Prigozhin admitted his connection to the Wagner group only in the fall of 2022, no less than eight years after it was established. The Russian losses on the battlefields in Ukraine prompted him to step up publicly. He claims he has been frequently travelling to the frontline and to the eastern Ukrainian town of Bakhmut, which Russian forces and Wagner mercenaries have struggled to capture for about seven months. He had also been caught personally recruiting inmates in Russian prisons to join the Wagner group in Bakhmut for exchange for reduced sentences. 

The Wagner group drew international attention for its military, economic, and criminal activities in several African countries. But it was first launched and tested in the east of Ukraine in 2014–2015

Wagner's first steps, war in Ukraine

The war in the east of Ukraine started as a popular uprising following the Maidan revolution, which toppled the pro-Russian president and Donetsk local, Victor Yanukovych. Russia successfully annexed the Ukrainian Crimean peninsula. Driven partly by panic and partly by pro-Russian sentiment, Russian state propaganda, and military operatives, the conflict was becoming more and more violent. It was joined by different groups and individuals, from political idealists to overt criminals, occasionally either cooperating or fighting each other.

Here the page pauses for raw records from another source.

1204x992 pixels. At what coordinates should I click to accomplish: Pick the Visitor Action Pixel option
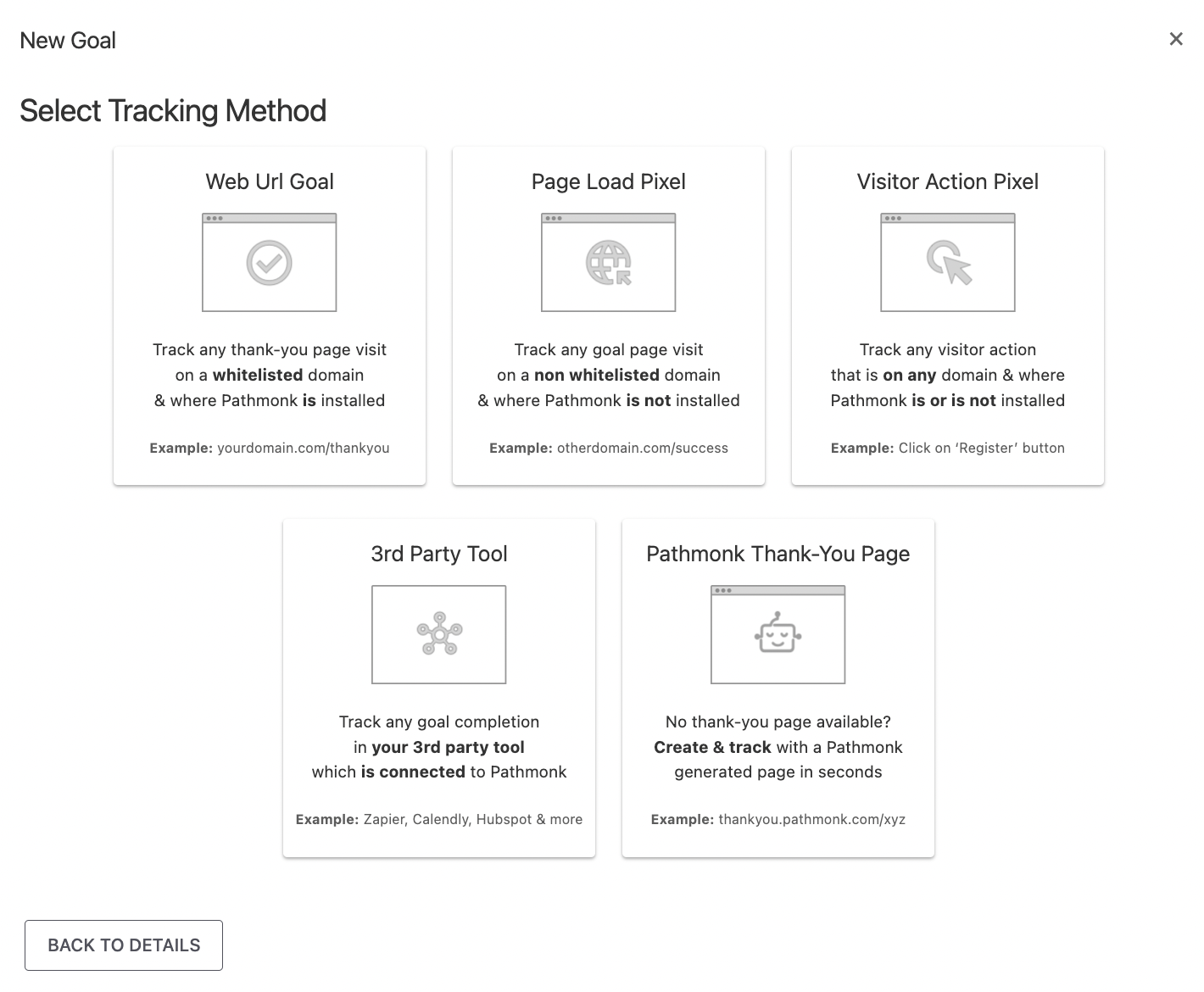click(947, 315)
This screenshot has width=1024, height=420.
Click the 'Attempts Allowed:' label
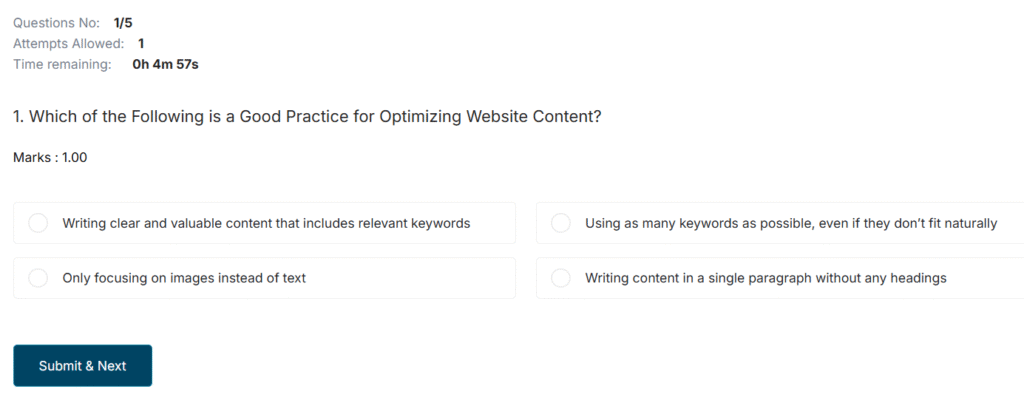coord(68,43)
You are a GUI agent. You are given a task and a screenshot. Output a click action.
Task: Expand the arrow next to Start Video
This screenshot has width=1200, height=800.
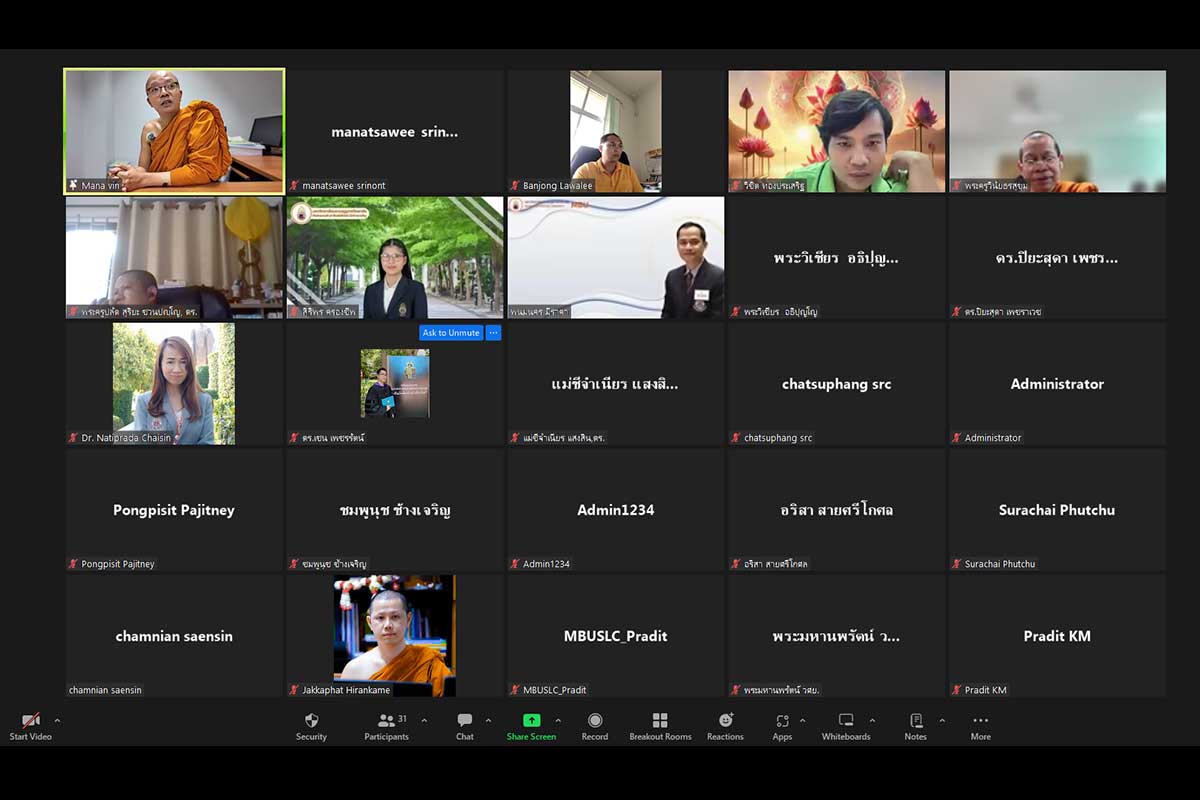pyautogui.click(x=57, y=720)
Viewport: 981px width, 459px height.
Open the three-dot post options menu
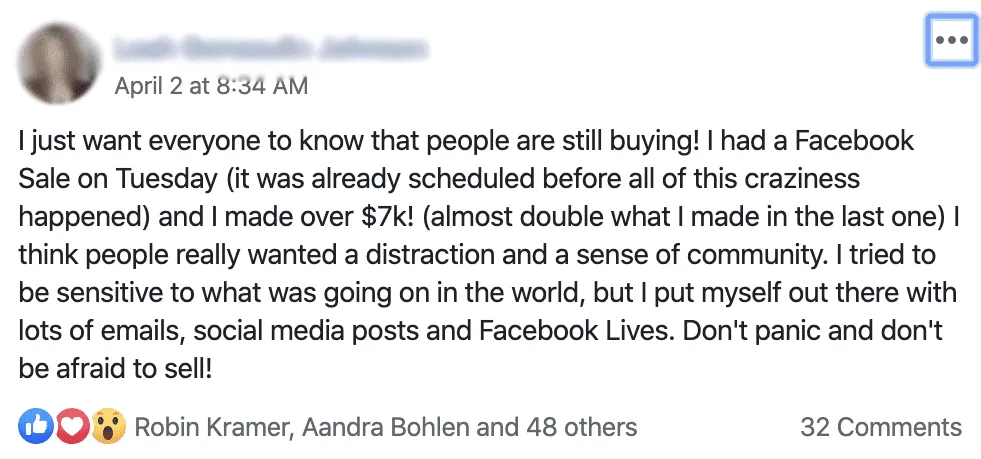[951, 40]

In the beginning, the domestic rebels and Russian fighters in the area had been busy expelling and exterminating local groups and individuals loyal to the Ukrainian state, which met Moscow's interests. But soon, those loyal to the Ukrainian state were suppressed and moved almost exclusively to an emerging frontline, and Moscow needed to create and stabilize local “state” structures, which led to a period of political jockeying. The various “field commanders” and political factions remaining became a problem to the Kremlin. 

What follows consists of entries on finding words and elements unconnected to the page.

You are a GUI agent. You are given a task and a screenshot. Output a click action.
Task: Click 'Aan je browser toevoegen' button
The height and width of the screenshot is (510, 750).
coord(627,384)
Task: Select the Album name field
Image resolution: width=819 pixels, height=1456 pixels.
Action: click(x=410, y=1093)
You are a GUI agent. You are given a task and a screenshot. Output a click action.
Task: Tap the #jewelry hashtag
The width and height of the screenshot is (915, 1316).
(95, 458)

In 2015, several popular local “field commanders” in the occupied east of Ukraine were killed one after another (warning: the linked video contains scenes of violence), mostly from explosives planted in their cars. Some of the killings were perfectly staged, such as that of Pavel Dryomov, whose car exploded when he was driving to his wedding. These were seemingly meant to send messages of intimidation to the remaining operatives in the “republics.”

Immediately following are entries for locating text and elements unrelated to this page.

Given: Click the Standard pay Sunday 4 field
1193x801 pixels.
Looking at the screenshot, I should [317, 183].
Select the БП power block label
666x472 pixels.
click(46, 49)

Between 2015 and 2018, about a dozen of demonstrative murders of this kind occurred in the areas of the east of Ukraine that Russia seized in 2014 and 2015, but also in Russia itself, where the “field commanders” used to travel to or move to after losing internal political power struggles in the “republics.” This period of violence culminated in a blast at a restaurant in central Donetsk on August 31, 2018, which killed the “republics” head, Alexander Zakharchenko, who was seemingly too independent — and too corrupt — for the Kremlin to tolerate. 

Since then, Moscow has gained nearly total control of the area which it annexed after launching the full-scale invasion of Ukraine in 2022. At least some of these murders were apparently committed by the Wagner mercenaries. 

A radical turn in Russia

Paradoxically, now, it is the Wagner group's leader who is sowing anti-Kremlin dissent in the same area. Prigozhin has issued numerous statements attacking the Russian governmental elites. It is he, not Putin, who is now praised by increasingly radicalizing Russian right-wingers like the prominent far-right ideologist Alexander Dugin himself an apparent target of a car blast on August 20, 2022, in Russia near Moscow, which killed his daughter and ally Daria instead

And Prigozhin, not Putin, is now the idol of Russian and pro-Russian bloggers like Fomin, who, in his latest video clip, published three days before his death, once again praised “the steel infantry of the Wagner.” 

In the clip, Fomin also claimed that there are “scums who do not like what I'm saying” who were writing complaints about him to the Russian military and security agencies. “I believe in our victory […], and then, after everything, we will settle scores with them,” he concluded. “Now, there is simply no time [for this].”